Risks to the financial outlook include increased competition from new entrants or next-generation therapies, pricing pressures from payers, and potential regulatory changes.
What is the Intellectual Property (IP) Landscape for TREMFYA?
TREMFYA is protected by a portfolio of patents covering its composition of matter, methods of use, and manufacturing processes. The primary composition of matter patent is expected to expire in 2031 in the United States, with similar protection likely in other major markets.

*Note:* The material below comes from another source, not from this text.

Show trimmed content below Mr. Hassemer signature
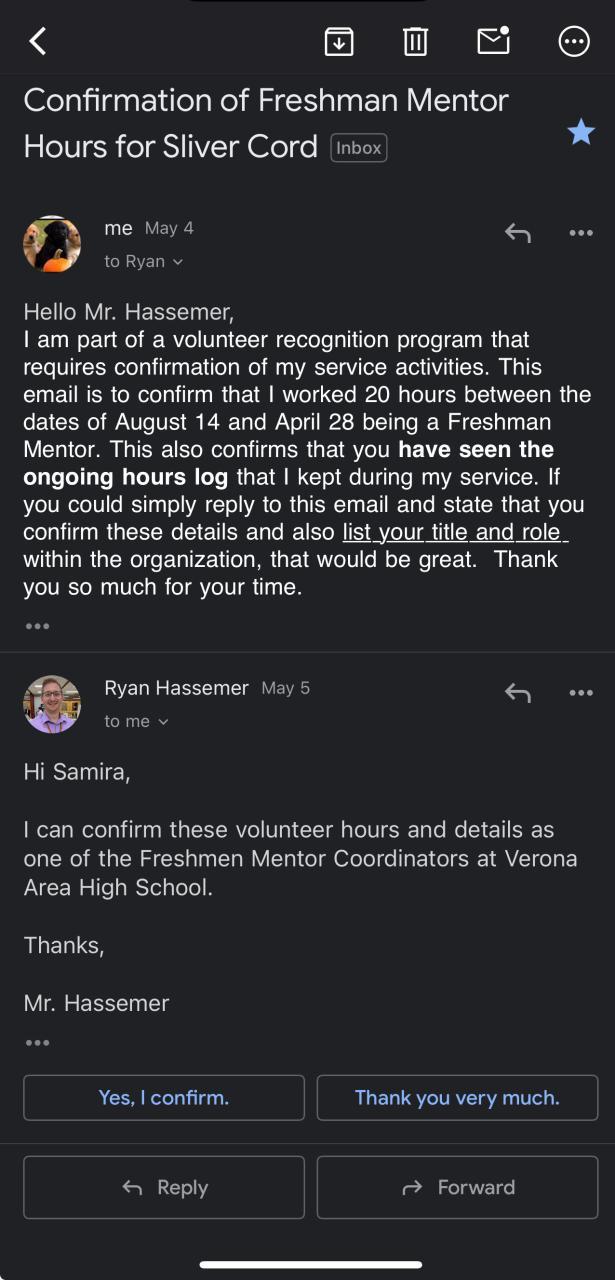 [37, 1043]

Key IP considerations include:
- Composition of Matter Patents: These are the strongest patents, protecting the molecule itself.

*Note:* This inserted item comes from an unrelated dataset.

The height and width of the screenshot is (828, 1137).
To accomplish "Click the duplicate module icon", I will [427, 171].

- Method of Use Patents: These patents cover specific indications and dosing regimens.
- Formulation Patents: Patents protecting specific drug formulations, which can extend exclusivity.
- Manufacturing Process Patents: Patents related to the methods of producing TREMFYA.

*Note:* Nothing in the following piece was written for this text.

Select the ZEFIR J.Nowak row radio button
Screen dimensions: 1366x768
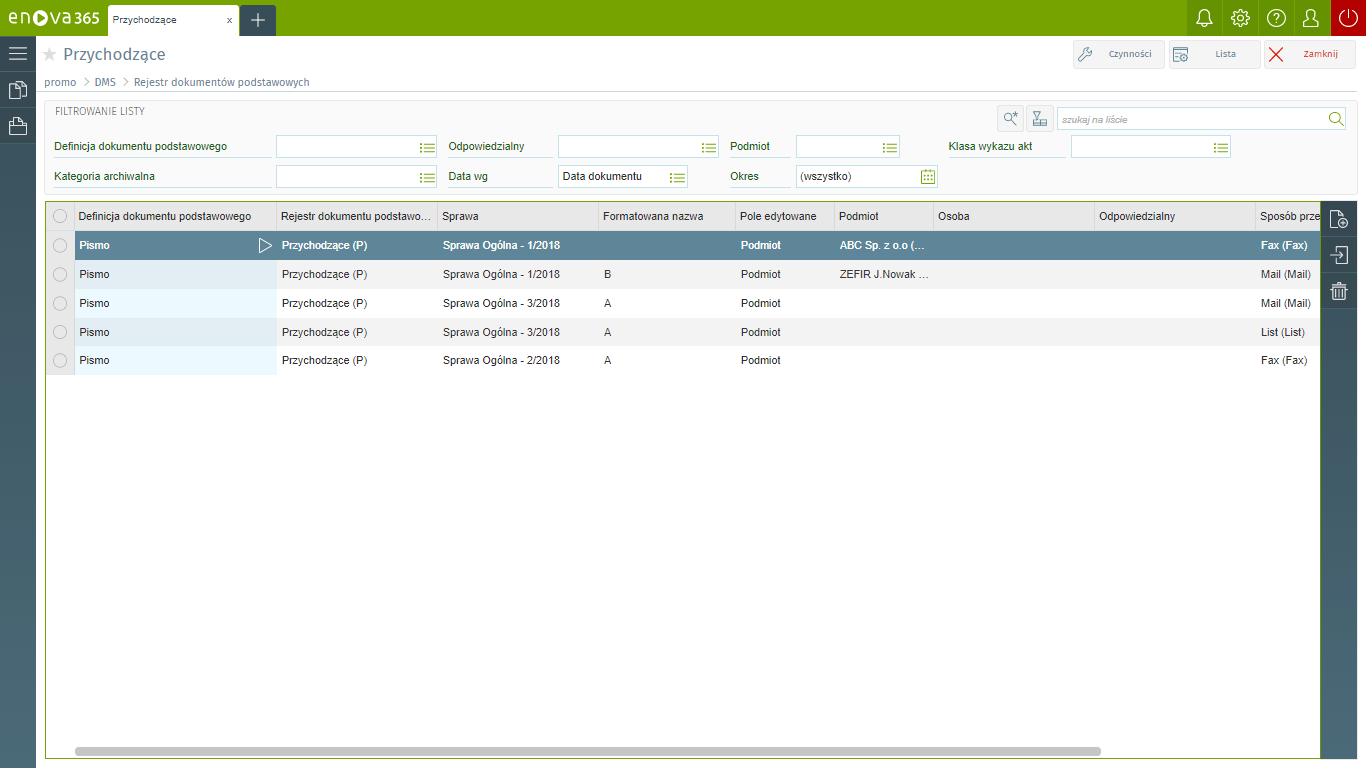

Johnson & Johnson actively defends its intellectual property. Challenges from biosimilar manufacturers are anticipated as the core patent expiry dates approach. The strength and breadth of the patent portfolio, along with ongoing litigation and potential for patent extensions, will dictate the timeline for biosimilar entry and the duration of TREMFYA's market exclusivity.
What are the Key Drivers for Future TREMFYA Growth?
Future growth for TREMFYA will be propelled by several factors:
- Expansion into New Indications: Clinical trials are ongoing for other IL-23-mediated diseases, such as inflammatory bowel disease (IBD - Crohn's disease and ulcerative colitis). Success in these indications could significantly broaden TREMFYA's market.
- Real-World Evidence and Market Adoption: As more physicians and patients gain experience with TREMFYA, its reputation for efficacy and tolerability will likely increase, driving further adoption.
- Combination Therapies: While TREMFYA is typically used as monotherapy, potential for its use in combination with other agents for treatment-resistant patients may emerge, though this is less common for advanced biologics in these indications.
- Emerging Markets: Expanding access and physician education in regions where biologic uptake is still developing.
- Patient Persistence: The convenience of the dosing regimen is a critical factor for long-term patient retention, which directly impacts revenue.
What are the Regulatory Considerations for TREMFYA?
TREMFYA has received approvals from major regulatory bodies, including the U.S. Food and Drug Administration (FDA) and the European Medicines Agency (EMA).
- FDA Approval:
- Plaque Psoriasis: December 2017
- Psoriatic Arthritis: December 2017
- EMA Approval:
- Plaque Psoriasis: October 2017
- Psoriatic Arthritis: September 2018
Regulatory oversight continues post-approval, including post-marketing surveillance for safety and efficacy. Any new indications require separate regulatory submissions and approvals. Changes in regulatory pathways for biosimilers could also impact the competitive landscape and market dynamics for TREMFYA.
Key Takeaways
- TREMFYA is a highly effective IL-23 inhibitor for plaque psoriasis and psoriatic arthritis, demonstrating strong clinical efficacy and a favorable safety profile.
- The drug has achieved substantial market penetration, with 2022 sales reaching $2.9 billion and continued strong year-over-year growth.
- TREMFYA faces competition from other IL-23 inhibitors, IL-17 inhibitors, and TNF-alpha inhibitors, but its specific mechanism of action and dosing schedule provide competitive advantages.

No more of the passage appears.